In [*]: F(mind)

Doctoral Researcher / Teacher Assistant @ uni.lu

Freelance / Data Scientist Mentor @ OpenClassrooms

I work on Android Security, Big Data and Machine Learning

Improve your Python Project: A Layered Approach

Cookiecutter is a wonderful tool to create Python projects from the command line.

Yet, I've become frustrated by the structure of cookiecutter templates I found in the wild.

On one hand, project templates should be extensible and allow the inclusion of new tools.

On the other hand, it should be possible to update existing tools without impacting the project.

In this article, I propose a layered approach to better create, maintain and organize Python project.

This approach is based on cookiecutter and inspired by Spacemacs layer configurations.

In the first section, I explain the structure of the main template and of the layer templates.

In the second section, I demonstrate how to create and maintain projects based on this approach.

Structure

The goal of a layered approach is to start small and extend the code base dynamically as requirements evolve.

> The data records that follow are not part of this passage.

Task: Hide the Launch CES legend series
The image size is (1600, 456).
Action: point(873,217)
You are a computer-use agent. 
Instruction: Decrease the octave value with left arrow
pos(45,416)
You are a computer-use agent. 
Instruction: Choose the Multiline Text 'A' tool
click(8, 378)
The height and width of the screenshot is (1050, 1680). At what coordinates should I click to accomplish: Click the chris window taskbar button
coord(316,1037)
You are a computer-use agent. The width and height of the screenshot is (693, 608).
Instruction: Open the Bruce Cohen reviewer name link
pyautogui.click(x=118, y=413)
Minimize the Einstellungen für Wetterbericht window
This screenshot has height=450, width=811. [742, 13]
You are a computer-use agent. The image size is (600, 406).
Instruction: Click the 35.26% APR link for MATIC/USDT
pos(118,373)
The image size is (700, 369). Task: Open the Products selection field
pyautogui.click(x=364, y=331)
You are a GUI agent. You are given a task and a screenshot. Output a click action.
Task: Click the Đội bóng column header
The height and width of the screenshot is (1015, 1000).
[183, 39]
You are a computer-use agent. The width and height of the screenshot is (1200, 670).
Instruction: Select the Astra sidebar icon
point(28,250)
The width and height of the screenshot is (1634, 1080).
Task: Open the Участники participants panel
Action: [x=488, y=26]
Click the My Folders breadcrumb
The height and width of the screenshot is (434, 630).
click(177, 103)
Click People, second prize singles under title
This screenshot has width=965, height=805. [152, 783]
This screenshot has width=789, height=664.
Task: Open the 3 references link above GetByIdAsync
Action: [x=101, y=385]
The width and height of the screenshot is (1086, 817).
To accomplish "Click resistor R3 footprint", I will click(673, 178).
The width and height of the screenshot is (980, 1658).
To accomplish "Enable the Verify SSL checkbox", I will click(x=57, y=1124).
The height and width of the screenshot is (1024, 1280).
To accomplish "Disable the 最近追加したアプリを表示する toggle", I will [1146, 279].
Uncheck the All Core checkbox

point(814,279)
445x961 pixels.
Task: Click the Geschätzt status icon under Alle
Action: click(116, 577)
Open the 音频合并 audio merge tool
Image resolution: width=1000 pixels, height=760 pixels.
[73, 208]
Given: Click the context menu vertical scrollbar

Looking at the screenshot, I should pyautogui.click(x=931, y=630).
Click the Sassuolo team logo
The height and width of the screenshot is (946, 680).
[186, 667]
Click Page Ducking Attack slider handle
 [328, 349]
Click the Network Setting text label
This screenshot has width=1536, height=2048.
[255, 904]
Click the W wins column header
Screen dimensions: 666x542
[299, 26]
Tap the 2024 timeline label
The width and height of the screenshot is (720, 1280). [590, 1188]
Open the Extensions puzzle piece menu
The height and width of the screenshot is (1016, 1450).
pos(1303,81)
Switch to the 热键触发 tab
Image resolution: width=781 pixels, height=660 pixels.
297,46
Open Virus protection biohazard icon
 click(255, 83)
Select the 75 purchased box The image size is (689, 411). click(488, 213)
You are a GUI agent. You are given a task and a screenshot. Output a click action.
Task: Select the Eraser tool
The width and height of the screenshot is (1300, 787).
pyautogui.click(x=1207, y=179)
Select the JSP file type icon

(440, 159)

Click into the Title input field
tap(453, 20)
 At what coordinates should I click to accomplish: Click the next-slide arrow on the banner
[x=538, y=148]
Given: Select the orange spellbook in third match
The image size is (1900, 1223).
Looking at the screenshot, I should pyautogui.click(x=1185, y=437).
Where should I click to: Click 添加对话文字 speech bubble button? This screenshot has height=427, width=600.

The main template for my Python project can be found at this address: https://git.fmind.me/fmind/cookiecutter-python.

This template contains the bare minimum to start a new Python project:

  • {{cookiecutter.name}} will be transformed to an empty module by cookiecutter.
  • .gitignore ignores common files that should be kept outside source control.
  • .python-version sets Python version for the project thanks to pyenv).
  • requirements.txt specifies the project dependencies (excluding the ones required to create the development environment).
  • LICENSE.txt contains the name of the project license (which is enough to reference the license in my opinion).
  • README.md which is used as the long project description by setup.py file.
  • setup.py contains the core project meta data project recommended by PyPA.
    • note: meta data are stored in a dict so they can be read by external processes.
  • Makefile contains 3 extensible tasks described in the next paragraph.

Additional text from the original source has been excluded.